### Goal of the exercise
After locating the line with "Trans (681, 81)" in the records below, print it and every line after it exactly.

### Saved entries
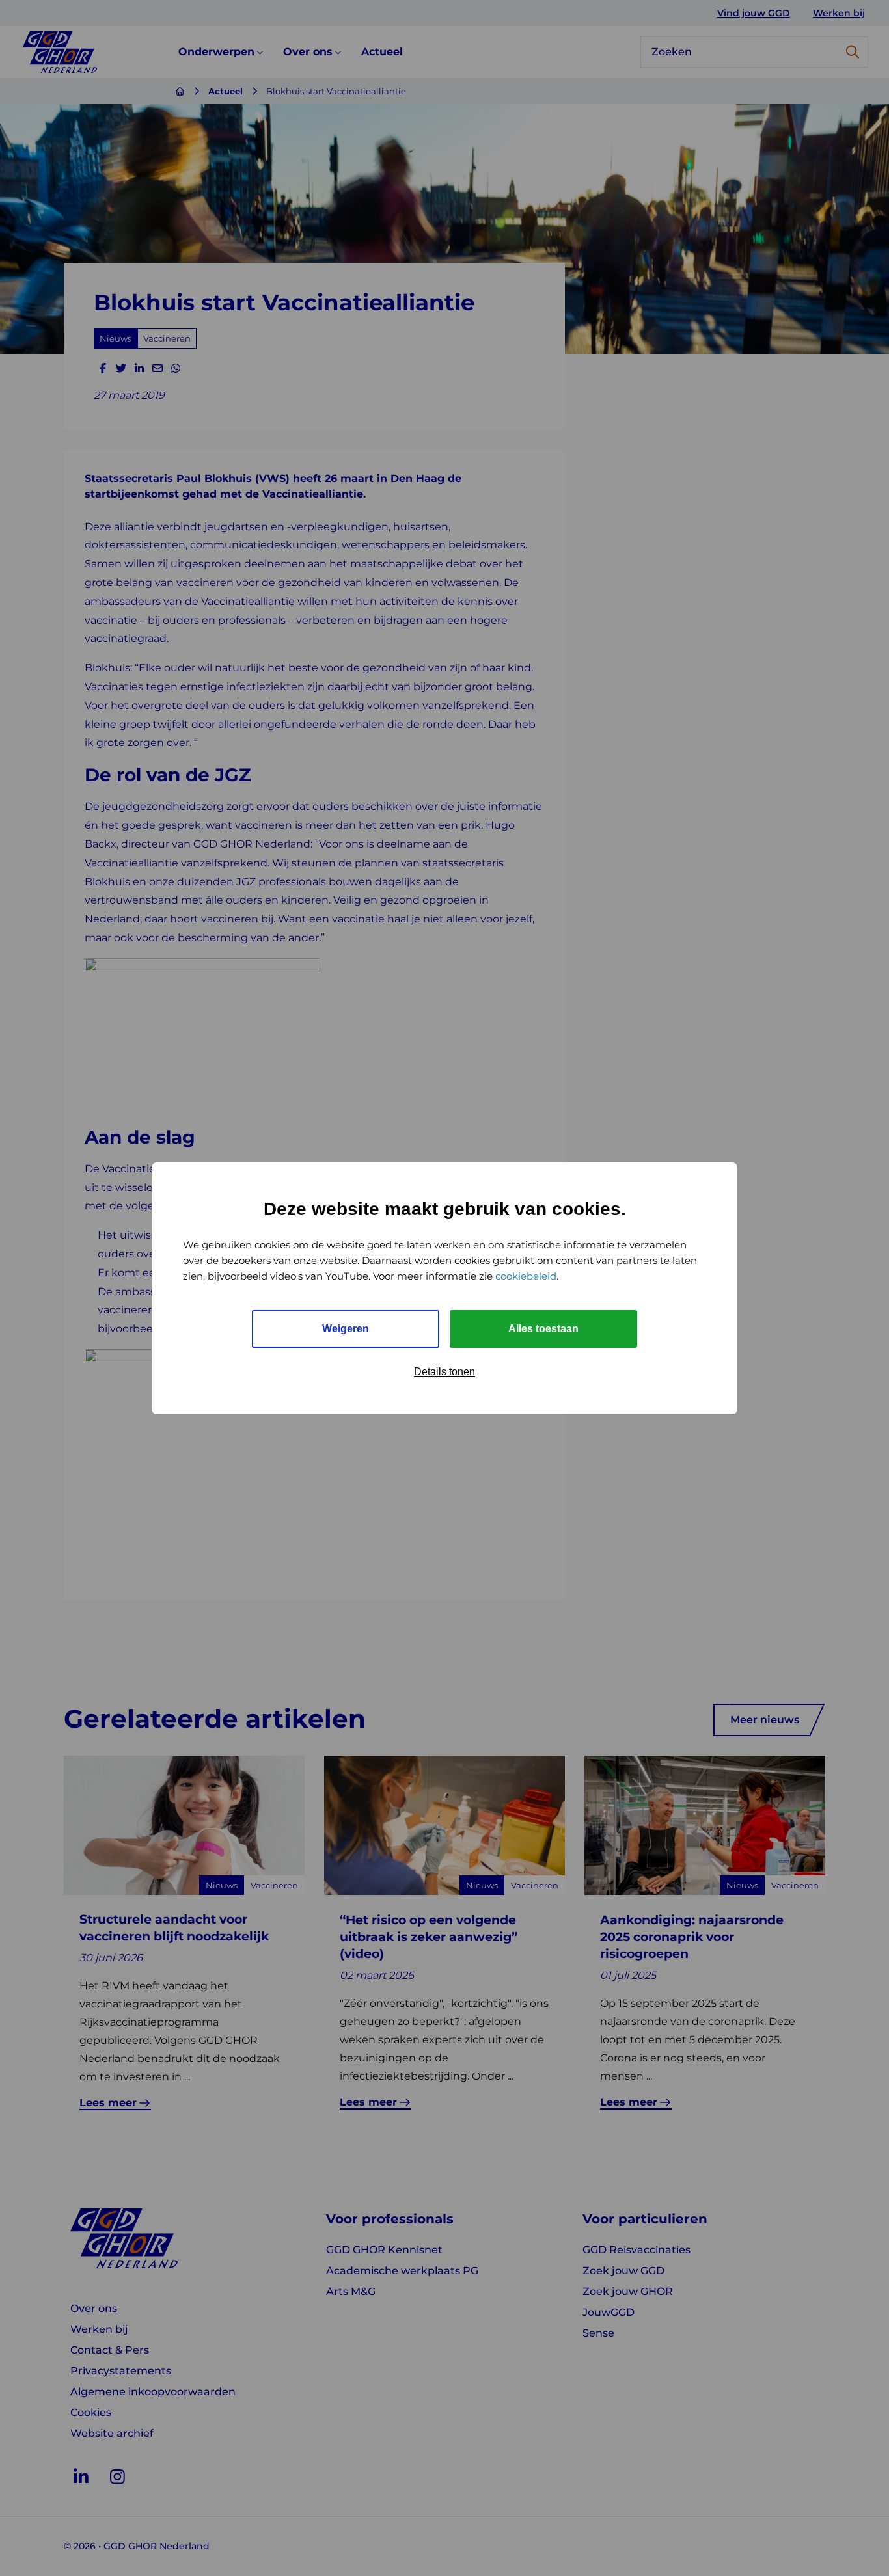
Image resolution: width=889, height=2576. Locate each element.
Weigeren (345, 1328)
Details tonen (444, 1371)
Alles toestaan (543, 1328)
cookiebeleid (525, 1276)
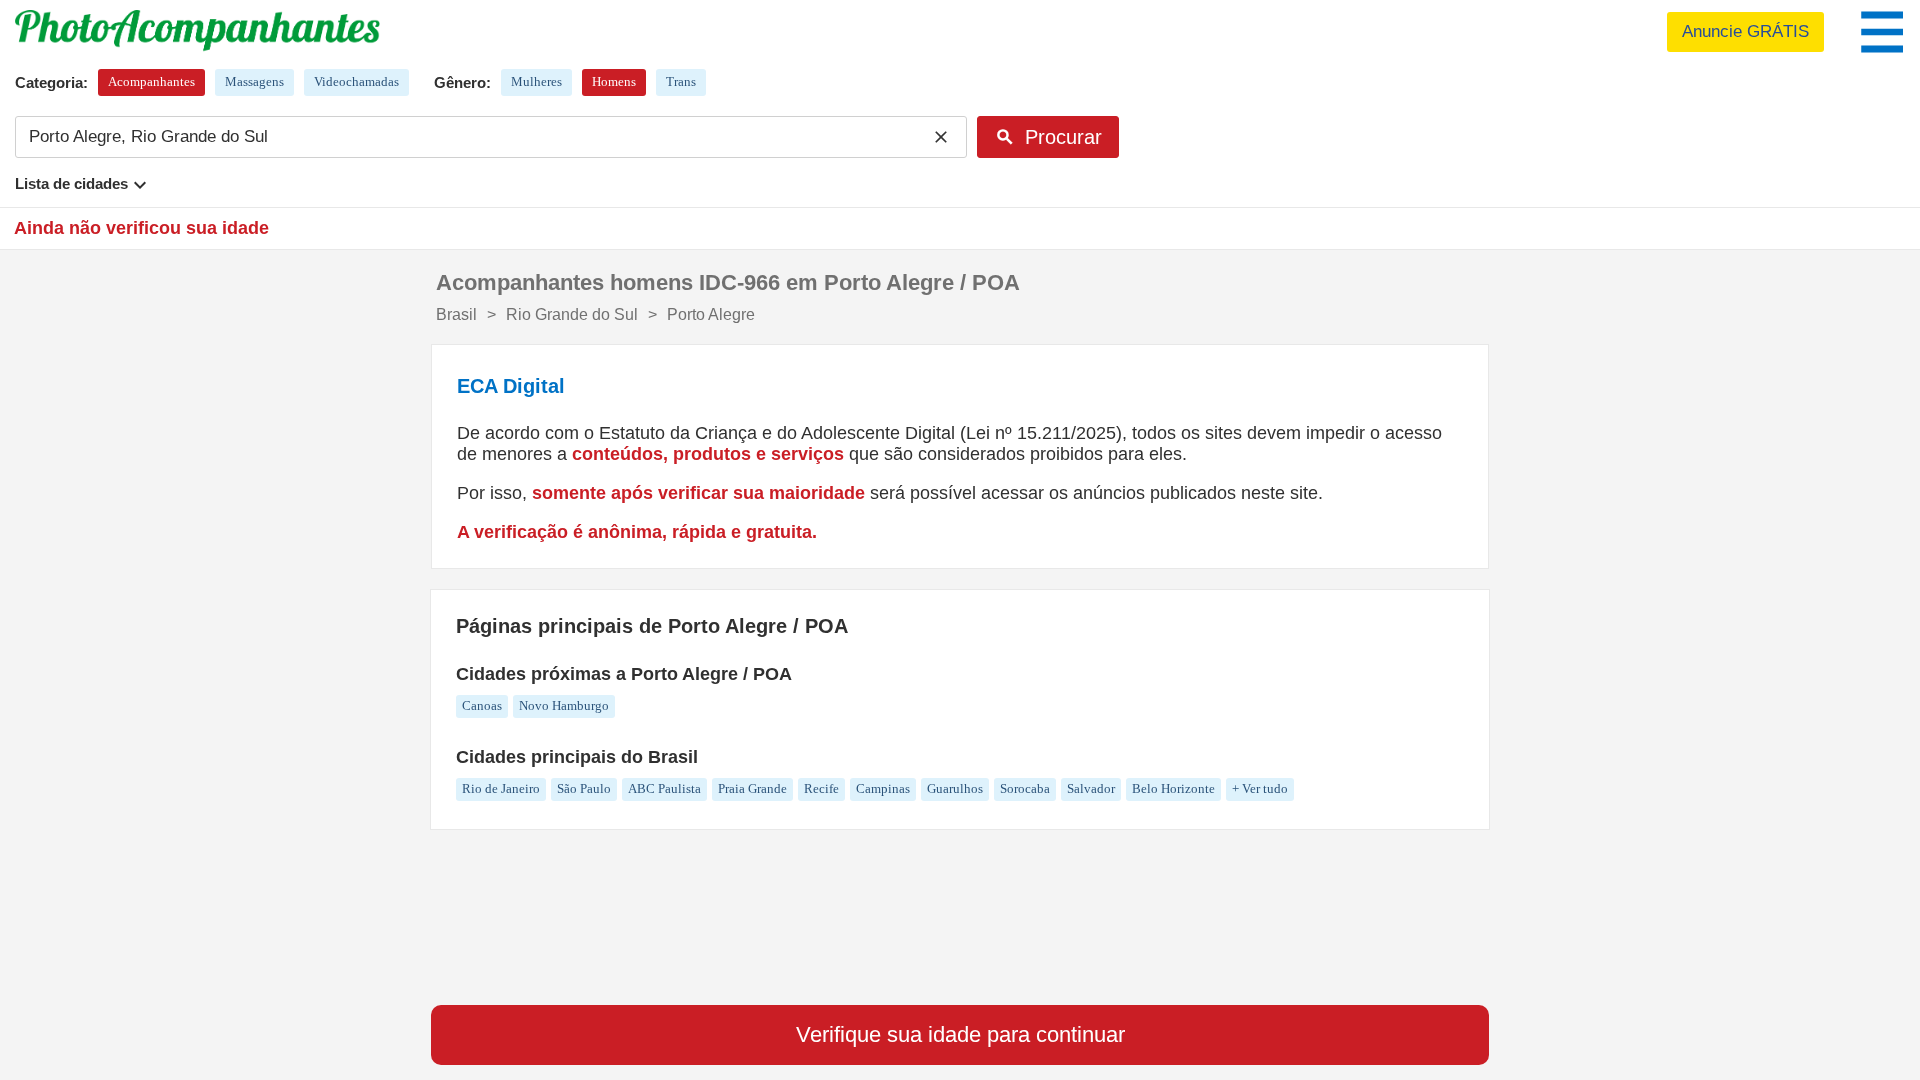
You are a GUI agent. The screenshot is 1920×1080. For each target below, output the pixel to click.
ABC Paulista (664, 788)
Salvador (1091, 788)
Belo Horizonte (1173, 788)
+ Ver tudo (1260, 788)
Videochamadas (356, 81)
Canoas (482, 705)
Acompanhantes (151, 81)
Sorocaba (1025, 788)
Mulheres (536, 81)
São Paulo (584, 788)
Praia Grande (752, 788)
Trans (681, 81)
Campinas (883, 788)
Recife (821, 788)
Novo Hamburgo (564, 705)
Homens (614, 81)
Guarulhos (955, 788)
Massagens (254, 81)
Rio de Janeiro (501, 788)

### Written answer
Trans (681, 81)
Campinas (883, 788)
Recife (821, 788)
Novo Hamburgo (564, 705)
Homens (614, 81)
Guarulhos (955, 788)
Massagens (254, 81)
Rio de Janeiro (501, 788)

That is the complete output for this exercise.